This is his magisterial conversation poem, the most compelling (though not the
most celebrated) achievement of his foreshortened poetic career.
Coleridge
was now on his own as never before, unsettled, constantly ill, searching for a
way through his difficulties. He decided at this time on a career as a critic,
at first proposing “an Essay on the Elements of Poetry / it would in reality be
a disguised System of Morals & Politics—.” The real orientation of his
poetics is indicated here. It was refined but not fundamentally altered by
subsequent reflection and formulation. By 1804 he was calling the same project
“On the Sources of Poetic Pleasure—in which without using the words bad or
good, I simply endeavor to detect the causes & sources of the Pleasures,
which different styles &c have given in different ages, & then
determining their comparative Worth, Permanency, & Compatibility with the
noble parts of our nature to establish in the utmost depths, to which I can
delve, the characteristics of Good & Bad Poetry—& the intimate
connection of Taste & Morals.—” The lectures delivered at the Royal
Institution in 1808 on “The Principles of Poetry” apparently fleshed out this
program, beginning from Shakespeare and concluding “On Modern Poetry.” They
were the first of several lecture series conducted by Coleridge in the years
1808-1814. Their contents are known mainly from unreliable reports when they
are known at all.
The
lectures of 1811-1812 on Shakespeare were influential in the general revival of
interest in the Elizabethan drama. Dr. Johnson’s 1765 preface to his edition of
Shakespeare’s works had defended him as the poet of nature who held up a mirror
to life and manners. Against this mimetic emphasis Coleridge lay stress on
Shakespeare’s expressive language and the psychological acumen associated with
it: “In the plays of Shakespeare, every man sees himself, without knowing that
he does so.” A more important legacy of the lectures on Shakespeare is the idea
of organicism, which has deep roots in his earlier critical reflection. In
lecture notes on Shakespeare, Coleridge evokes organic form in terms which
mimic the contemporary German critic August Wilhelm Schlegel. The form of
Shakespeare’s dramas grew out of his characters and ideas , on Coleridge’s
telling; the old dramatic conventions did not impede the conception. The
structural variety of his plays—the seeming irregularities of The Tempest, in
particular—arose from expressive requirements. Organic form redeemed
Shakespeare’s unconventional dramatic constructions.
The
importance of the organic metaphor and idea for later thinking about poetry can
hardly be exaggerated. The sense of the work of art as an organism, self-germinating
and self-enclosed, pervades modern writing and modern criticism. Coleridge’s
elaboration on the idea of imagination in this period owes something to the
distinction of mechanic and organic form as well. His definitions of primary
and secondary imagination and of fancy have become canonical; they served I. A.

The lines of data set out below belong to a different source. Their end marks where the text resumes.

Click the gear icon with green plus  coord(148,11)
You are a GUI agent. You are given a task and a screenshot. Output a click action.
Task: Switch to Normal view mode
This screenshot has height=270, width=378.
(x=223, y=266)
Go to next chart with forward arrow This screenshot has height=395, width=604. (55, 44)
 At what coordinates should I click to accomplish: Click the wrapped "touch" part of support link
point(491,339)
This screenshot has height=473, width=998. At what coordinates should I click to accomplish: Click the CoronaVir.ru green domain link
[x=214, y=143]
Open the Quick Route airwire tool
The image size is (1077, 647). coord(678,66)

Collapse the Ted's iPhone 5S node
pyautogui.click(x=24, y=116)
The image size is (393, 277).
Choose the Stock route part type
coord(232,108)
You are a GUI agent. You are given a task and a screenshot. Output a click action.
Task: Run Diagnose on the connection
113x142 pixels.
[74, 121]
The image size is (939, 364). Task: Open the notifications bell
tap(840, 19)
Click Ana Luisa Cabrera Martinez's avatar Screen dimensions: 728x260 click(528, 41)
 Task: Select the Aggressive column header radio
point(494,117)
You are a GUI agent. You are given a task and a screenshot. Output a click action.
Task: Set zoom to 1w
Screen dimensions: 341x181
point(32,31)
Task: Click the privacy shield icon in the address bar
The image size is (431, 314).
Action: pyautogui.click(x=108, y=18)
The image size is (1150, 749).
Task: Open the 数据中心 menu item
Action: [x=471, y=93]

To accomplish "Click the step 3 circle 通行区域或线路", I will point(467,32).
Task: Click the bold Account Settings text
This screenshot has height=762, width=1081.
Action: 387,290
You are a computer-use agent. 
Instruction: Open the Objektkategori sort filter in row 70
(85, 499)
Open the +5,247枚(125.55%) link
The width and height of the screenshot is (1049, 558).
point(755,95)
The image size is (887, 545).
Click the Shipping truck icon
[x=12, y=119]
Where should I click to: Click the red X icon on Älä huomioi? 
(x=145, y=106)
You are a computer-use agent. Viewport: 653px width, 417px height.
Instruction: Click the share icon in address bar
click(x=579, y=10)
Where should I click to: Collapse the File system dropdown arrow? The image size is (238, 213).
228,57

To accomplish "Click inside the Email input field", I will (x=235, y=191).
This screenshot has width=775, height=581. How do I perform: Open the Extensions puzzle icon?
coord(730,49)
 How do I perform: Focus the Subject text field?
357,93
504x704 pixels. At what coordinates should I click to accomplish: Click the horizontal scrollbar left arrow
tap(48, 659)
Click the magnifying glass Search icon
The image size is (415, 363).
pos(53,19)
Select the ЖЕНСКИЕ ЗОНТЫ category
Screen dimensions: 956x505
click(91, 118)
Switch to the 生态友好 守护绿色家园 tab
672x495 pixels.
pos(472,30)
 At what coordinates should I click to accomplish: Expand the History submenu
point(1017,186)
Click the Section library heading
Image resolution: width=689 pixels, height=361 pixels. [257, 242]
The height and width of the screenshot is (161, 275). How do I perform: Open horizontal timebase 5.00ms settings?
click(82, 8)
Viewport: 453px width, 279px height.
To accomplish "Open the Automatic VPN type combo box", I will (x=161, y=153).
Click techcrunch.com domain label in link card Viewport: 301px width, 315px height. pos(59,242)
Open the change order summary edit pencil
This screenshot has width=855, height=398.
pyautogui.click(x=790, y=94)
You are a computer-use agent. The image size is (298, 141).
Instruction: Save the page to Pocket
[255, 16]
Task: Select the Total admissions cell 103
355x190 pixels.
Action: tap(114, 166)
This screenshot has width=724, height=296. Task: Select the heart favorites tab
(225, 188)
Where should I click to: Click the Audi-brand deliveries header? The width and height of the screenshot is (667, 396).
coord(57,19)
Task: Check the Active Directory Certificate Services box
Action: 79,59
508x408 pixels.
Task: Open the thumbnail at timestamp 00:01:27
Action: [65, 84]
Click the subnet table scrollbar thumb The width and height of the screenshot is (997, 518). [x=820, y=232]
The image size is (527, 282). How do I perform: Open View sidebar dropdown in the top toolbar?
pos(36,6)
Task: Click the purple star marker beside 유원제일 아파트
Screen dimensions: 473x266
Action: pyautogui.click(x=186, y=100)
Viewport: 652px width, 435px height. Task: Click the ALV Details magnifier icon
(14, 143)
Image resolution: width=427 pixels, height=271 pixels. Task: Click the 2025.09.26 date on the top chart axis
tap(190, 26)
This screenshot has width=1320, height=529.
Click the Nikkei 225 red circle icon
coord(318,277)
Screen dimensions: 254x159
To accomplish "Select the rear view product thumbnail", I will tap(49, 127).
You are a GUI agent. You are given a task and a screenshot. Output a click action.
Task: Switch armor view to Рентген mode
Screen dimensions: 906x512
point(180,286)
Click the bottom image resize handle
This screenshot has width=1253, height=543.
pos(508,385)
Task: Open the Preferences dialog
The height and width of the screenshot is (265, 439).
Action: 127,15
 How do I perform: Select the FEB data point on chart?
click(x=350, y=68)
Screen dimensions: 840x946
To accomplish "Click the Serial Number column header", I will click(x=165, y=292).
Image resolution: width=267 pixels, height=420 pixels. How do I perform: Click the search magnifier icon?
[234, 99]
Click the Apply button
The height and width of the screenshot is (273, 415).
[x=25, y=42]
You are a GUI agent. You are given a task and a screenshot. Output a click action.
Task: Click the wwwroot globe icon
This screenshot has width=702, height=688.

Richards, notably, as a theoretical basis of the “semasiology” which he
proposed in 1935. This putative science of meaning was meant to shore up the
foundations of English as an academic discipline and proved influential not
only at Cambridge but throughout the English-speaking world, including the
United States, where it provided impetus for the development of the New
Criticism, as it was called. Treating Coleridge as a provincial outpost of the
new German critical philosophy of Immanuel Kant, English and American readers
have usually abandoned the complex record of his reading and response in favor
of one or two manageable ideas. The result has been general misapprehension
about his orientation and commitments. Coleridge does not make sense as a model
of aesthetic reading despite the efforts of Richards and others to bend him to
this purpose.
What
sort of reader was he, then? Moral and political, certainly, but something more
. On his return from Germany in 1799, Coleridge had undertaken “a metaphysical
Investigation” of “the affinities of the Feelings with Words & Ideas,” to
be composed “under the title of ‘Concerning Poetry & the nature of the
Pleasures derived from it.’” The connection of his philosophical studies with
his critical ambition is important for understanding how Coleridge imagined the
critical function. He was not interested in judging writing by current
standards. Conventional judgments of good or bad relied on unspoken assumptions
which he was concerned to test and modify, where appropriate, by the light of
reason. Adjudicating taste is the usual purview of the “man of letters.”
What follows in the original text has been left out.